Understanding the Popularity of a Resigned Philosophy

“Oh, for f***’s sake!” Did I say that out loud, browsing alone in the Sunset News in Terminal 2 at SFO? Oops. Yes, I’m now talking to myself in public.

It was the wall of books on “Stoicism” that provoked me. We live in a time when anyone can productize anything, repackage whatever in the guise of content creation, prance around delivering self-satisfied thought-entertainment.

Like most light business books, these books were no deeper than a 3 x 5 card that bloated itself into a blog post and then metastasized into a “platform” and a book. Ick. Even if that’s how “it” works today, ick.

I left the store in disgust to board my flight. Watching the California coast glide past, I thought about what the Stoicism fad really tells us.

Many things happened as democracy wound its way down in Greece. Stoicism is a philosophy of resignation that responds to epochal turbulence. It emerged as Classical Greek civilization transitioned into the Hellenistic period (Zeno).
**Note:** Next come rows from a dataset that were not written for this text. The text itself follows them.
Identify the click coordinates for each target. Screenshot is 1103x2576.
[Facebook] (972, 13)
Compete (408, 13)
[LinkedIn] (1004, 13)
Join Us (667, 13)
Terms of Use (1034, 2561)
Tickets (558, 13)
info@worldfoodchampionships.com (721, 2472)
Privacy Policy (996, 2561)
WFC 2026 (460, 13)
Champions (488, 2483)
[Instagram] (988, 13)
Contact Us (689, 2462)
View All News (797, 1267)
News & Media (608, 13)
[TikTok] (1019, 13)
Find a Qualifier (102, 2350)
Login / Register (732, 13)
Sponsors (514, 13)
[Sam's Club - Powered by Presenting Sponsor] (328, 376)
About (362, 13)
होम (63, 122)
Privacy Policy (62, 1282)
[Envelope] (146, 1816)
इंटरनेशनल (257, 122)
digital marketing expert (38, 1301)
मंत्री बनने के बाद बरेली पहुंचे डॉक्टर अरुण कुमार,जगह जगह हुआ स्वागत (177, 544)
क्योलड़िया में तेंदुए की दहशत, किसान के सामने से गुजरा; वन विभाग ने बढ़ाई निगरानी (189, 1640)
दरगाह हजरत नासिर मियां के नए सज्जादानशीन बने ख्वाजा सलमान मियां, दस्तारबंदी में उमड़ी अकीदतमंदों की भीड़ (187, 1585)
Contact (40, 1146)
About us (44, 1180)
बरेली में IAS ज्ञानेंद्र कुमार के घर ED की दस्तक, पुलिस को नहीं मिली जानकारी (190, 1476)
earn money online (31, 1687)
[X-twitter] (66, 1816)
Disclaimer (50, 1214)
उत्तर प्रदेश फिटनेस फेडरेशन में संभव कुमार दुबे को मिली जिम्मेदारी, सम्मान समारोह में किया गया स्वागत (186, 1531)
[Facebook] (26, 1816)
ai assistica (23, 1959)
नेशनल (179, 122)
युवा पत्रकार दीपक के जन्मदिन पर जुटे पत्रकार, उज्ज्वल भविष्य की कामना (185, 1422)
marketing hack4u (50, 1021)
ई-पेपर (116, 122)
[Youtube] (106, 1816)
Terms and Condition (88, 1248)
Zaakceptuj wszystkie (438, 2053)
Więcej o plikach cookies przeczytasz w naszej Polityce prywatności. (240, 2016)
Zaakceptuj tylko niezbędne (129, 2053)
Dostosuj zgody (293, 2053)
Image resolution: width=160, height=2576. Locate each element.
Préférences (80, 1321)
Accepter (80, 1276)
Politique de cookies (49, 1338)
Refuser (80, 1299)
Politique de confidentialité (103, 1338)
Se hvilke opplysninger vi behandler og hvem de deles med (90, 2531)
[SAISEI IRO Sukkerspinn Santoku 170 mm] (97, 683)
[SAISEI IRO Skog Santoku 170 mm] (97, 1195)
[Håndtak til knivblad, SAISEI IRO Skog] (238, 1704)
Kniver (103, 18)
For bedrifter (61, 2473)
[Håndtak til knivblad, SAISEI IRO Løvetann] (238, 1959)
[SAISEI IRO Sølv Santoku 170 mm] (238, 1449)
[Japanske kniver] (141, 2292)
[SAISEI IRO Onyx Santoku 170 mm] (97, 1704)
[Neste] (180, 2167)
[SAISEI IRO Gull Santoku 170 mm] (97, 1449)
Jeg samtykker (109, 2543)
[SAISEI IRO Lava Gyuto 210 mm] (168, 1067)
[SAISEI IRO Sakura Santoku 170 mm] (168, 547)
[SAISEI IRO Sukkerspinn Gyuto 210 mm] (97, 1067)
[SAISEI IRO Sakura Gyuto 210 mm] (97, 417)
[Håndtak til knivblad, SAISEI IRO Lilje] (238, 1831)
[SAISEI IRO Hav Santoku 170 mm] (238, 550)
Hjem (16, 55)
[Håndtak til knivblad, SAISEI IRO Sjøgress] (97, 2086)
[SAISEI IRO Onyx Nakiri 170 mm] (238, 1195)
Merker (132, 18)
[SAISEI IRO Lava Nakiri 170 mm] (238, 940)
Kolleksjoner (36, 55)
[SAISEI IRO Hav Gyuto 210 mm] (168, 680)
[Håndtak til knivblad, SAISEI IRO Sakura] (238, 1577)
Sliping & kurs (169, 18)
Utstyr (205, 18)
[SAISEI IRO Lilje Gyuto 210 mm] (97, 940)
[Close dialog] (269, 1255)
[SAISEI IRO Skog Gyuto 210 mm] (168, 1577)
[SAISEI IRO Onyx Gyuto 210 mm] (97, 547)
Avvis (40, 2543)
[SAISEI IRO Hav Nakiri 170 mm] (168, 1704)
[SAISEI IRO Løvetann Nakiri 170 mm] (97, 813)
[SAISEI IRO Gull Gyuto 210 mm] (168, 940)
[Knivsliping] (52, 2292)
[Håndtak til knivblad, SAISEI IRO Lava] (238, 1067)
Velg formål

The death of the Roman Republic lifted Stoicism’s fortunes once again (Seneca). It was the companion philosophy of Empire from Epictetus, an enslaved Greek, to Marcus Aurelius, a Roman emperor, last before a period of political chaos and imperial decline.

Do these beats sound familiar? Relevant? What have these Stoic popularizers sniffed out about who and where we are now? Why does it resonate with readers today?

I suspect the trend expresses something more dire than cheap and easy repackaging.